Bio-optical models can increase our ability to resolve the temporal/spatial variability in phytoplankton production. The bio-optical models are based on the linkages between watercolumn optical properties, penetration of photosynthetically available radiation, and phytoplankton production. These models require a term for the quantum yield of carbon fixation which is the efficiency with which radiation absorbed by phytoplankton is converted to photosynthate. The quantum yield is difficult to measure and has been assumed to be constant or have a predictable relationship related the in situ light field. The quantum yield of carbon fixation has also been assumed to be independent of wavelength. The variability in the magnitude and wavelength- dependency of the quantum yield was assessed. The results are used to comment on the bio-optical productivity models.

The variability in the quantum yield for field populations was measured. The magnitude of the quantum yield was dynamic and empirically unpredictable in the coastal waters of California using traditional oceanographic measurements. Proxy measurements for the quantum yield of carbon fixation will need to be developed to improve the accuracy of the bio-optical models. The quantum yield was wavelength-dependent for field populations and sensitive to community composition of the phytoplankton.

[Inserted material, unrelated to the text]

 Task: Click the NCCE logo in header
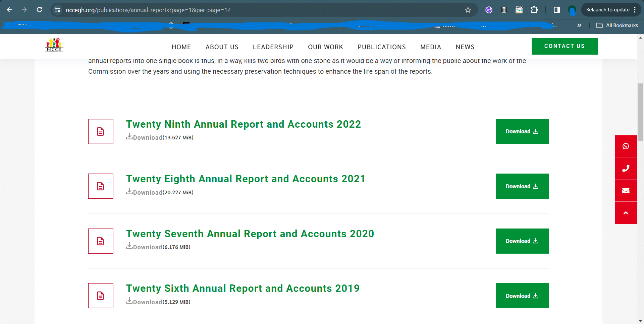click(x=54, y=45)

The wavelength-dependency of the quantum yield for carbon fixation was also measured on laboratory cultures of diatoms, prymnesiophytes, and dinoflagellates. In all cases the quantum yield was wavelength-dependent. Both the magnitude and wavelength-dependency of the quantum yield was sensitive to light history of the culture. The wavelength-dependency was determined by presence of photosynthetically incompetent pigments, Emerson enhancement effects, and processes downstream of the photochemical events at the reaction centers. The wavelength-dependency of the bio-optical properties in phytoplankton suggests that the error in photosynthetic rates measured using artificial light sources is large; however the systematic error in using an artificial light source could be assessed if information on the absorption properties of the phytoplankton was available.